— DOCUMENT PASSAGE —
--------------------

P.S. One thing I'm curious about; if you kill the Flood by killing it's food, that indicates it can starve. Following that logic, once the Flood consume everything in the galaxy, they would no longer have food and would starve themselves to death. That makes no sense; either way the Flood loses. Could somebody shed some light on this?
This is an interesting theory (first sentence), and one which I have tossed around my own head. We have no real clues (that I am aware of) as to the time frame of the rings' previous activation, though logically, it would have come before the appearance of sustained, sizeable multicellular life on Earth (and covenant planets within reach of the Halo blast radius).
There is an interesting possibility here, in that Bungie may be playing off of our own mysterious pre-history. We had a mass extinction of species at the end of the Paleozoic era, this preceding an explosive proliferation of multicellular species, where only a small number existed (and vanished) before. Scientists are still struggling to explain the mass extinction (meteor?) and the subsequent rapid rise to dominance of multicellular and developmentally advanced animal species. There are tons of fun possibilities in here for the ambitious science-fiction (game) writer.
In the Halo world, this mass extinction may well be linked to the activation of the rings, followed or preceded by seeding of Earth with the genetic material required to rapidly respeciate the planet. Hmmm...
As for failing to destroy the flood through starvation, I don't see the problem, but then again, I'm an overly analytical biology geek. There are a number of proliferative parasitic species that consume massive numbers of hosts at utterly horrific rates. There are life forms that target specific insect species for egg laying, while the creature is still alive, and its young literally eat the critter alive from the inside out until they are able to wander off and repeat the process. Nature is just disgustingly unmerciful at times, and this is not pretty to watch.

--------------------

— SOURCE INFORMATION —
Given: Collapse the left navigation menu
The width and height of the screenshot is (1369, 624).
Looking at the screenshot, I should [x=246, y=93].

--------------------

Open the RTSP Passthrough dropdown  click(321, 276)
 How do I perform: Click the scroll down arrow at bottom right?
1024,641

--------------------

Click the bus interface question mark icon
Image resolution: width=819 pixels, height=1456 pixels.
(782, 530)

--------------------

— WHAT IS BEING ASKED —
Extend the forum post about the Flood and the Halo rings, starting right after its last sentence. The material comes from a different source than the text.

— WRITTEN ANSWER —
The mechanism that prevents these parasites from causing their own extinction is the dispersal of hosts that results from thinning out host numbers with this activity and the activity of species that prey on the host species. The parasites' reproduction rate is drastically slowed by the inavailability of hosts, until the host population recuperates, falls under heavy parasitism again, and the cycle repeats. These are normal parasite-host population oscillations, which have been keeping real parasite species around for millenia. There's no reason this "reality" can't be transplanted into the world of Halo fiction.
Add to that an ability to exist in a state of dormancy (i.e. the little Flood bulbs on Halo), as many real creatures are able to do, and you have an extremely efficient parasitic species able to cope with its devastating effects on host populations, simply through its ability to go dormant while host populations recover - then the next mass-invasion begins again.
If that is the case, then the scary take home message is that the Flood are virtually unstoppable, unless a way is found to kill each and every Flood organism. MC has some serious Flood-whoopin' to do, or Bungie has another story arc to get going on.